WHAT THE EXERCISE ASKS - Transcribe the data exactly, pictures excluded.

──────── DATASET RECORDS

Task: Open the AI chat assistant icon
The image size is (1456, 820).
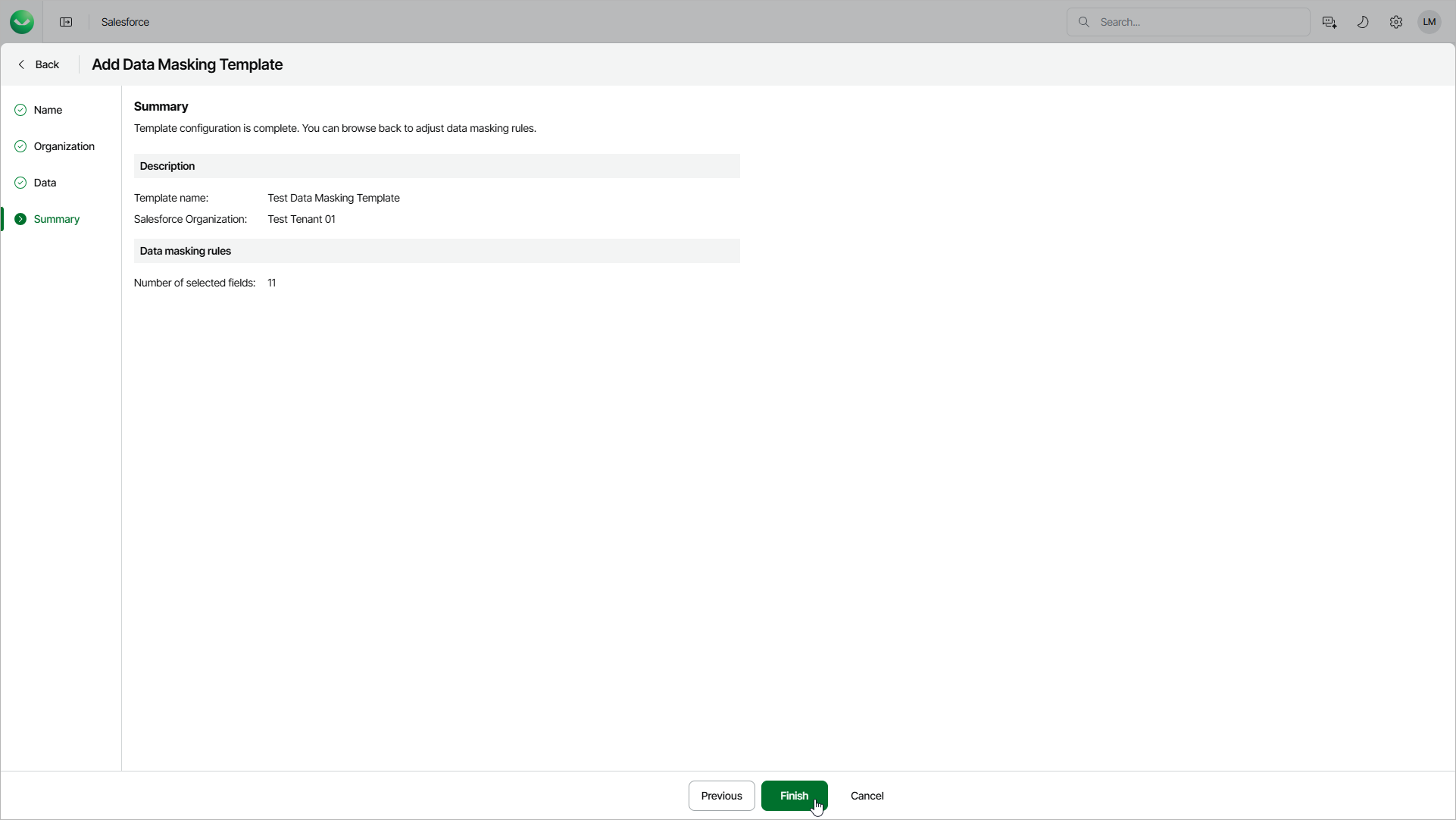Action: coord(1329,22)
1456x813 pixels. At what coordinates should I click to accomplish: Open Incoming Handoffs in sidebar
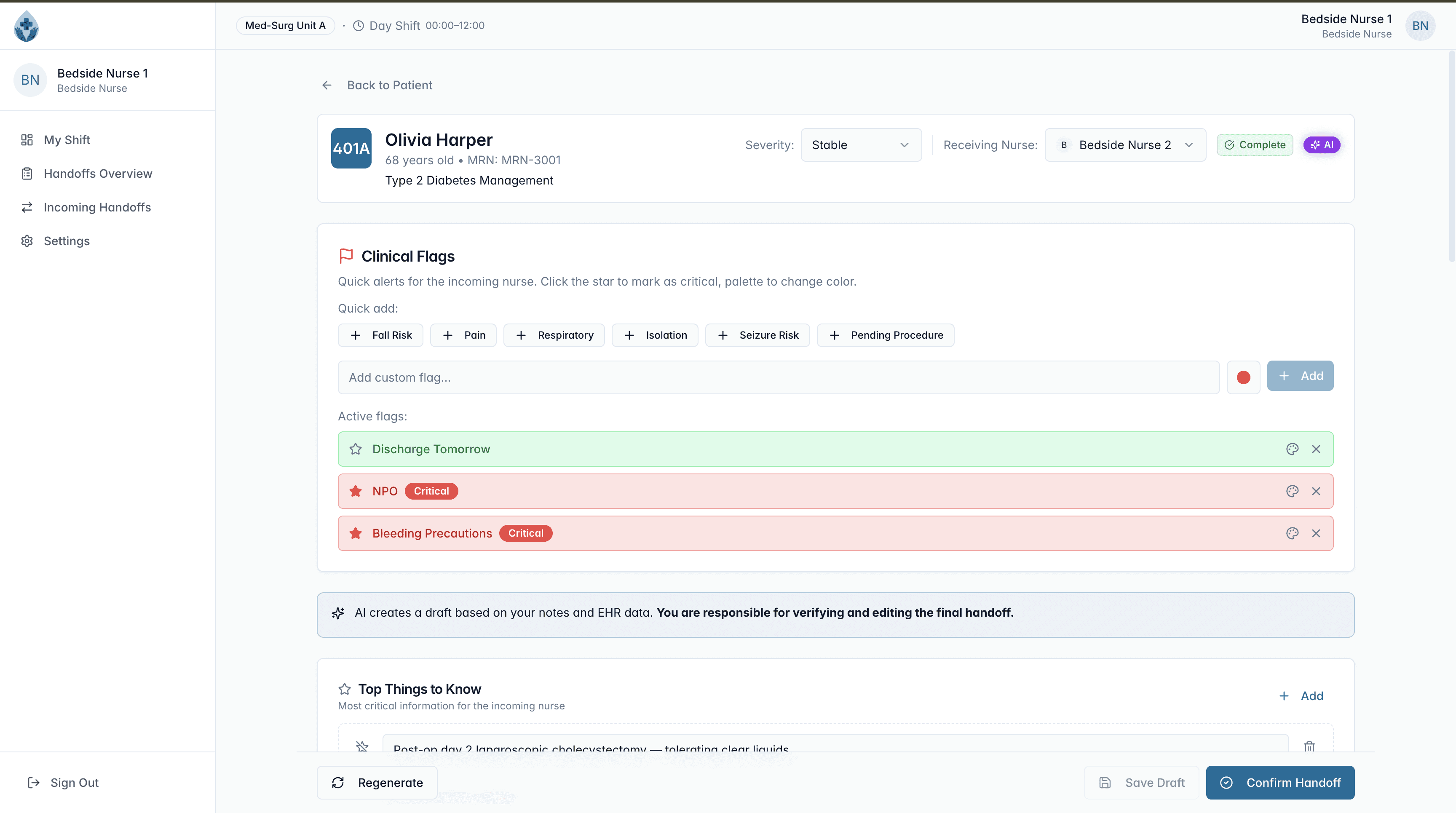(96, 207)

────────────────

RESULT OF THE TASK -
Task: Open the AI chat assistant icon
The image size is (1456, 820).
Action: coord(1329,22)
1456x813 pixels. At what coordinates should I click to accomplish: Open Incoming Handoffs in sidebar
(96, 207)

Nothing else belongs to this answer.